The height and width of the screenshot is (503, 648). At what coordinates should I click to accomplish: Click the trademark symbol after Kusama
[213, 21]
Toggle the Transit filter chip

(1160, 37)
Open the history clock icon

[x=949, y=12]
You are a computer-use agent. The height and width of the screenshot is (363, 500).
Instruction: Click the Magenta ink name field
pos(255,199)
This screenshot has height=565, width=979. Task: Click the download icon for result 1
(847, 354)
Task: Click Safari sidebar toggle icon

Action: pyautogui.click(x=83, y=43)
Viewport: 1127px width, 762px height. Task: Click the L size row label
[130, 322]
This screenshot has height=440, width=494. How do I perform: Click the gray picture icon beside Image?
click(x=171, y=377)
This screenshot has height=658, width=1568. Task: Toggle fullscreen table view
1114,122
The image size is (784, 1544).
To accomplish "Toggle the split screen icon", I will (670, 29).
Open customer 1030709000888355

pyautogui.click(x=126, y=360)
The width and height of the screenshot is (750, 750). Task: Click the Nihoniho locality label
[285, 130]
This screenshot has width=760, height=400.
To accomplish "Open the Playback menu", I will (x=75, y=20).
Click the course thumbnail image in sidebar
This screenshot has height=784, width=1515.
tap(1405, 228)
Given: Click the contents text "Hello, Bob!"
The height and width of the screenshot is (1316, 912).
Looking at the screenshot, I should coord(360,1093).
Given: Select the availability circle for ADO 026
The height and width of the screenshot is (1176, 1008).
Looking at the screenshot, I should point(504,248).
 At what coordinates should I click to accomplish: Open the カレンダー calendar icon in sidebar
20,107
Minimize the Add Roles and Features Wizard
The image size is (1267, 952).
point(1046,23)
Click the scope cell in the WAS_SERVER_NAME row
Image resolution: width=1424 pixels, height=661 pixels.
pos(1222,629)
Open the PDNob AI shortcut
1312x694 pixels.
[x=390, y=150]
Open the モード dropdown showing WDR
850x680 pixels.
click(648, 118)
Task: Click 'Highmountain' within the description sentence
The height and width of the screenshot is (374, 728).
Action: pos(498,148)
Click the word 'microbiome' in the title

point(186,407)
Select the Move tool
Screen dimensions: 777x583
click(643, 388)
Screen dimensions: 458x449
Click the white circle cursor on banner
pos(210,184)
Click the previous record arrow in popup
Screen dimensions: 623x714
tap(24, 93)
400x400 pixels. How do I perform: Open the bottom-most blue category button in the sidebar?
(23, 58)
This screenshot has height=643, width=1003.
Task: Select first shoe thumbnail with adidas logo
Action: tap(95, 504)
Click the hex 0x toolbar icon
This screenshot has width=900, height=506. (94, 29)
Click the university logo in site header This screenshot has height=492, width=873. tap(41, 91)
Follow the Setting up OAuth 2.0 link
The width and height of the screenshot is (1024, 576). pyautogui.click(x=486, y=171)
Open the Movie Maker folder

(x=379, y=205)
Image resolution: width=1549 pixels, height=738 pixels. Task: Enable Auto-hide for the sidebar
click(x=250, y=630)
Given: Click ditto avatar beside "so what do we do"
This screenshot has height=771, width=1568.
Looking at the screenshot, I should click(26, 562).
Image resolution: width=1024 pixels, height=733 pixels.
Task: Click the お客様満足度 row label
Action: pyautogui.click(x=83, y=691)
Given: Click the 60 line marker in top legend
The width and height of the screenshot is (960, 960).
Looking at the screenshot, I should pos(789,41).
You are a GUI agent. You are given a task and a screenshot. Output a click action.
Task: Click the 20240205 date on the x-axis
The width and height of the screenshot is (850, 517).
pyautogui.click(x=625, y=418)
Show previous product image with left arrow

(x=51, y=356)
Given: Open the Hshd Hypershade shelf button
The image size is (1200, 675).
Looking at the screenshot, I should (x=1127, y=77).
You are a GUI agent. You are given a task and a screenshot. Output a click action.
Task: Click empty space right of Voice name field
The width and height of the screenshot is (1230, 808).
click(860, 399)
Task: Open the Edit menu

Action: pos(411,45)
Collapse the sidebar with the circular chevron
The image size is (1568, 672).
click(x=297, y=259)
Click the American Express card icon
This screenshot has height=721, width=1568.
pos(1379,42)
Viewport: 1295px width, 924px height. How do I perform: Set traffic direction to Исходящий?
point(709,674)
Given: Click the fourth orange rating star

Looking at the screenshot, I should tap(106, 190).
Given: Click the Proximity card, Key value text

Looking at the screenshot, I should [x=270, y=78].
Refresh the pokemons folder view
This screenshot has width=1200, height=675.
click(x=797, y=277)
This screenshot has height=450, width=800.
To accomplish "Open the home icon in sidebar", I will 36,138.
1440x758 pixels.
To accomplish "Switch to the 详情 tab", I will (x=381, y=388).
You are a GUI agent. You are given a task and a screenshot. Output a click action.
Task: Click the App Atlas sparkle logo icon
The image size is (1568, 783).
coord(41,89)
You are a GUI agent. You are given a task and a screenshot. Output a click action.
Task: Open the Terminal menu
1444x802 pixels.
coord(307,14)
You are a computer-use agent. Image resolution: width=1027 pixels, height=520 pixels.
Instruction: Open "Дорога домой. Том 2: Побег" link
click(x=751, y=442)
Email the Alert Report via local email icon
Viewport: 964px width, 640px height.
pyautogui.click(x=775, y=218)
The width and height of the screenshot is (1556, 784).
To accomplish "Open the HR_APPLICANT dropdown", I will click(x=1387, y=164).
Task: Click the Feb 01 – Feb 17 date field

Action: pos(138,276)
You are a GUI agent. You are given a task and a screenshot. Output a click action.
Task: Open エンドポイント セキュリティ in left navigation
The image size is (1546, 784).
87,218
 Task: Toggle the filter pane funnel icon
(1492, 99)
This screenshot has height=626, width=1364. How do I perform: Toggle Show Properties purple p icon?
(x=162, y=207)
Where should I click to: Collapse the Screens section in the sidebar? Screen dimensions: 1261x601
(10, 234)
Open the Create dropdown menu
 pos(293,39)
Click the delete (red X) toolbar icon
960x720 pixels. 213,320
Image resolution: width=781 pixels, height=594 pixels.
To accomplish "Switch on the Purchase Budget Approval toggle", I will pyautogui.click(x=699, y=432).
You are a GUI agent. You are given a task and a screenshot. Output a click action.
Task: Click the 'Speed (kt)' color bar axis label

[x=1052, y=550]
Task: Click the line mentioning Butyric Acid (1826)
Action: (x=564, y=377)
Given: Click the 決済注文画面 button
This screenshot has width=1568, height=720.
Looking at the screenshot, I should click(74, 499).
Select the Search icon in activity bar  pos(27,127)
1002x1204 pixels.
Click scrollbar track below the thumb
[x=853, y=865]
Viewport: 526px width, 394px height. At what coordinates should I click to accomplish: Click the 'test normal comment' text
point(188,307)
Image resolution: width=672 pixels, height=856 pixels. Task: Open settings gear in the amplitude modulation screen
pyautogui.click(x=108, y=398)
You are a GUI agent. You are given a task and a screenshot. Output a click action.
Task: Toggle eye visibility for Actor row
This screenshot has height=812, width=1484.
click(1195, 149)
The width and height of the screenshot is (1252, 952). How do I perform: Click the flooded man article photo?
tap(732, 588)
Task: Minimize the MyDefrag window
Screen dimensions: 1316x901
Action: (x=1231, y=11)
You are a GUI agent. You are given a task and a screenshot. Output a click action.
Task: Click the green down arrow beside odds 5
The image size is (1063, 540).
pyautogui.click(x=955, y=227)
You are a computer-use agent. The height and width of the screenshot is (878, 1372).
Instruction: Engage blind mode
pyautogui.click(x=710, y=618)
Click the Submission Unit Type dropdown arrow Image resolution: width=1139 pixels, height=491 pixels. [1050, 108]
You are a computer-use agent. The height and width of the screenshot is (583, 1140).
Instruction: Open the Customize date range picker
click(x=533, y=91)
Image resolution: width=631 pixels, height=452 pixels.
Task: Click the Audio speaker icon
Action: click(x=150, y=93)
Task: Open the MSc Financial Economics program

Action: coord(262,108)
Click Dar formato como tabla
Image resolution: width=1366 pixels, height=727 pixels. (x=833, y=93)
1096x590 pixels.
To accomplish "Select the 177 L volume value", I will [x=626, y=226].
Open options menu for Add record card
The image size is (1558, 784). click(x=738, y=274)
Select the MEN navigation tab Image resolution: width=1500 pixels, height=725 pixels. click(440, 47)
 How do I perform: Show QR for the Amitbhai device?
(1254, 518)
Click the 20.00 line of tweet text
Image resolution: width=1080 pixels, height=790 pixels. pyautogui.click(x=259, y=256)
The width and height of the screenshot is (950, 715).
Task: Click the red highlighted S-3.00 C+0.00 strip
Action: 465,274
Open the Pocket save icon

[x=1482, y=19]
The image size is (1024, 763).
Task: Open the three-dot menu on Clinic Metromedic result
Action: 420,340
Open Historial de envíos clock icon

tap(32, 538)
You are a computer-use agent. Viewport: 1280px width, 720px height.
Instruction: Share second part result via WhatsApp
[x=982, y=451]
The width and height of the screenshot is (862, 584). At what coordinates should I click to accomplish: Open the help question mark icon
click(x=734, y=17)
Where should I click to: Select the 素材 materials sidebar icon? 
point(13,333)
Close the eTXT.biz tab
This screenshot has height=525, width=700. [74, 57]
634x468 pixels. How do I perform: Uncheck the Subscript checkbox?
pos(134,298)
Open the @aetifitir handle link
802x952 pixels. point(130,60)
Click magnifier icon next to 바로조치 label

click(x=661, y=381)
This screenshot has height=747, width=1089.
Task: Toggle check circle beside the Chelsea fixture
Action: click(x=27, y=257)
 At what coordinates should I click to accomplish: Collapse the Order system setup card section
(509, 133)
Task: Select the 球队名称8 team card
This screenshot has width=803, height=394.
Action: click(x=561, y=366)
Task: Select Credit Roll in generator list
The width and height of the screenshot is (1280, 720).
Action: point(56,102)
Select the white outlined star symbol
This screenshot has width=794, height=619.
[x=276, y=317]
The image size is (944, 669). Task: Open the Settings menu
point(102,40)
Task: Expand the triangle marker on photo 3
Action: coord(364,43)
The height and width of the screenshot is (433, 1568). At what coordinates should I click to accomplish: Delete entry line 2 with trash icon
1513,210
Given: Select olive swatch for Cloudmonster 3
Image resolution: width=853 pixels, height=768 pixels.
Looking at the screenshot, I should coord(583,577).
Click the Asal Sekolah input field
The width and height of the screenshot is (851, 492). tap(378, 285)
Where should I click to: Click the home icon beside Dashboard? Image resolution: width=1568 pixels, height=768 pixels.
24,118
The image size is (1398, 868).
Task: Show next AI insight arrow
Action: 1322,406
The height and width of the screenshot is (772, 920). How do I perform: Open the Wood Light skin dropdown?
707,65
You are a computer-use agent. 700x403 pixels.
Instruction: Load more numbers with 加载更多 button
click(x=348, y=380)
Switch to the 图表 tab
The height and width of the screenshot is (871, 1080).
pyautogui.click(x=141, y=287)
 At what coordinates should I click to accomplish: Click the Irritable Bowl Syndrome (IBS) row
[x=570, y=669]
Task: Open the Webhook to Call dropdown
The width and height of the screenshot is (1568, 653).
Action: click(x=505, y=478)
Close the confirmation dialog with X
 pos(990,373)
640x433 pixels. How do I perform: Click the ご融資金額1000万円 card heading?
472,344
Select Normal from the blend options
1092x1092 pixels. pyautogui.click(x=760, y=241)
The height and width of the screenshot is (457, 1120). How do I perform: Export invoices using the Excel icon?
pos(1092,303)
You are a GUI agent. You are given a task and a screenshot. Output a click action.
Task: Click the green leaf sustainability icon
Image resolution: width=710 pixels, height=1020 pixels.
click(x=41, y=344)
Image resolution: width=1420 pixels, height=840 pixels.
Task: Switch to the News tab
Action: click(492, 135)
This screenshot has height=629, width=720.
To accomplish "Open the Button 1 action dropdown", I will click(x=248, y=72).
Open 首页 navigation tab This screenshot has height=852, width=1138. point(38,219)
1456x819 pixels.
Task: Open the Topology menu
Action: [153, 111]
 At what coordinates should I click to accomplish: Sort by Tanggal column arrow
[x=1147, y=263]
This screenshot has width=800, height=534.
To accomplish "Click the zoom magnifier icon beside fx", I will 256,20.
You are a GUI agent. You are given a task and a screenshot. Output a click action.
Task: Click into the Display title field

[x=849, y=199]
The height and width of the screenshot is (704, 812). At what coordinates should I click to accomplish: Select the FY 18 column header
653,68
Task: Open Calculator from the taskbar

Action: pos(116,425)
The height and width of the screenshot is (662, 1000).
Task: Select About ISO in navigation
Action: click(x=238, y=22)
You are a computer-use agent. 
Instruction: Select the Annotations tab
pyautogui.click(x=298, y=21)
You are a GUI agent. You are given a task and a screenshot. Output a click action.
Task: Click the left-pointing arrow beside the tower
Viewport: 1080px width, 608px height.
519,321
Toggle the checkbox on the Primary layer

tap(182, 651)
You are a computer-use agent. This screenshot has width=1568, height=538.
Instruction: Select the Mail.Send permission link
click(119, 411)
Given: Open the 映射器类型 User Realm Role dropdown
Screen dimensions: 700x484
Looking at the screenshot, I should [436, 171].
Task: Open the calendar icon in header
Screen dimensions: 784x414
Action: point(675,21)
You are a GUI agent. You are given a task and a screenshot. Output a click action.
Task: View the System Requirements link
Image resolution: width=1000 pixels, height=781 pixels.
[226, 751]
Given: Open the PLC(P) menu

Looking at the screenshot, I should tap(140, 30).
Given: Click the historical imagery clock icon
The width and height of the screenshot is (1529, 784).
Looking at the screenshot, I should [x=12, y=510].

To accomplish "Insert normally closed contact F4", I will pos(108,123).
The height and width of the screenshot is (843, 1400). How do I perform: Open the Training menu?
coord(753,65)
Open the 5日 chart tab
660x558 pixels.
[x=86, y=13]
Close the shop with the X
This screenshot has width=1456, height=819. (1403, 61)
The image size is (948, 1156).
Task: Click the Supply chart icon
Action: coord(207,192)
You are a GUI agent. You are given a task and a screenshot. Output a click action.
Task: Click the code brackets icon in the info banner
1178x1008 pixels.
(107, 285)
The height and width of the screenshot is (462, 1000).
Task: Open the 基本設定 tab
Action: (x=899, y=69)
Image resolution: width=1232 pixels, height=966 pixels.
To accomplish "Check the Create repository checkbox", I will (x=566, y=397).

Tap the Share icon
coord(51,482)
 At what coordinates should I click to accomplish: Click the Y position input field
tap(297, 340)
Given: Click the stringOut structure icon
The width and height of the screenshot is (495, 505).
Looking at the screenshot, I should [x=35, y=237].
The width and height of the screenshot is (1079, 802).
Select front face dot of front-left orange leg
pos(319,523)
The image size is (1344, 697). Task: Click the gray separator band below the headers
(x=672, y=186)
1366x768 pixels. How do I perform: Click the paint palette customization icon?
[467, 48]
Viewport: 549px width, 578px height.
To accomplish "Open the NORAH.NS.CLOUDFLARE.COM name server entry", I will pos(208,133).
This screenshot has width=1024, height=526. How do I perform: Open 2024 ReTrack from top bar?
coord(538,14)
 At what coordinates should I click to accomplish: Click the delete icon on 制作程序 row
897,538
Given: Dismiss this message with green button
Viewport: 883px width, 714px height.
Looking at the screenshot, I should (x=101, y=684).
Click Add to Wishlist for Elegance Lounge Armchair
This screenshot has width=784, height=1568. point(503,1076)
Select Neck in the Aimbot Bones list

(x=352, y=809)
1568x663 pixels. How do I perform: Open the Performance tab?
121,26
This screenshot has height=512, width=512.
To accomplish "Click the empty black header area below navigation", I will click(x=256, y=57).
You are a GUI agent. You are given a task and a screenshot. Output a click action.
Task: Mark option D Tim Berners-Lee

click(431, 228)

TASK TO COMPLETE: Go through the listing above and write out exactly the lines starting with the one holding "Task: Open the MSc" and running through the one holding "Task: Select the 球队名称8 team card", ends included, and no others.

ANSWER TO THIS EXERCISE:
Task: Open the MSc Financial Economics program

Action: coord(262,108)
Click Dar formato como tabla
Image resolution: width=1366 pixels, height=727 pixels. (x=833, y=93)
1096x590 pixels.
To accomplish "Select the 177 L volume value", I will [x=626, y=226].
Open options menu for Add record card
The image size is (1558, 784). click(x=738, y=274)
Select the MEN navigation tab Image resolution: width=1500 pixels, height=725 pixels. click(440, 47)
 How do I perform: Show QR for the Amitbhai device?
(1254, 518)
Click the 20.00 line of tweet text
Image resolution: width=1080 pixels, height=790 pixels. pyautogui.click(x=259, y=256)
The width and height of the screenshot is (950, 715).
Task: Click the red highlighted S-3.00 C+0.00 strip
Action: 465,274
Open the Pocket save icon

[x=1482, y=19]
The image size is (1024, 763).
Task: Open the three-dot menu on Clinic Metromedic result
Action: 420,340
Open Historial de envíos clock icon

tap(32, 538)
You are a computer-use agent. Viewport: 1280px width, 720px height.
Instruction: Share second part result via WhatsApp
[x=982, y=451]
The width and height of the screenshot is (862, 584). At what coordinates should I click to accomplish: Open the help question mark icon
click(x=734, y=17)
Where should I click to: Select the 素材 materials sidebar icon? 
point(13,333)
Close the eTXT.biz tab
This screenshot has height=525, width=700. [74, 57]
634x468 pixels. How do I perform: Uncheck the Subscript checkbox?
pos(134,298)
Open the @aetifitir handle link
802x952 pixels. point(130,60)
Click magnifier icon next to 바로조치 label

click(x=661, y=381)
This screenshot has height=747, width=1089.
Task: Toggle check circle beside the Chelsea fixture
Action: click(x=27, y=257)
 At what coordinates should I click to accomplish: Collapse the Order system setup card section
(509, 133)
Task: Select the 球队名称8 team card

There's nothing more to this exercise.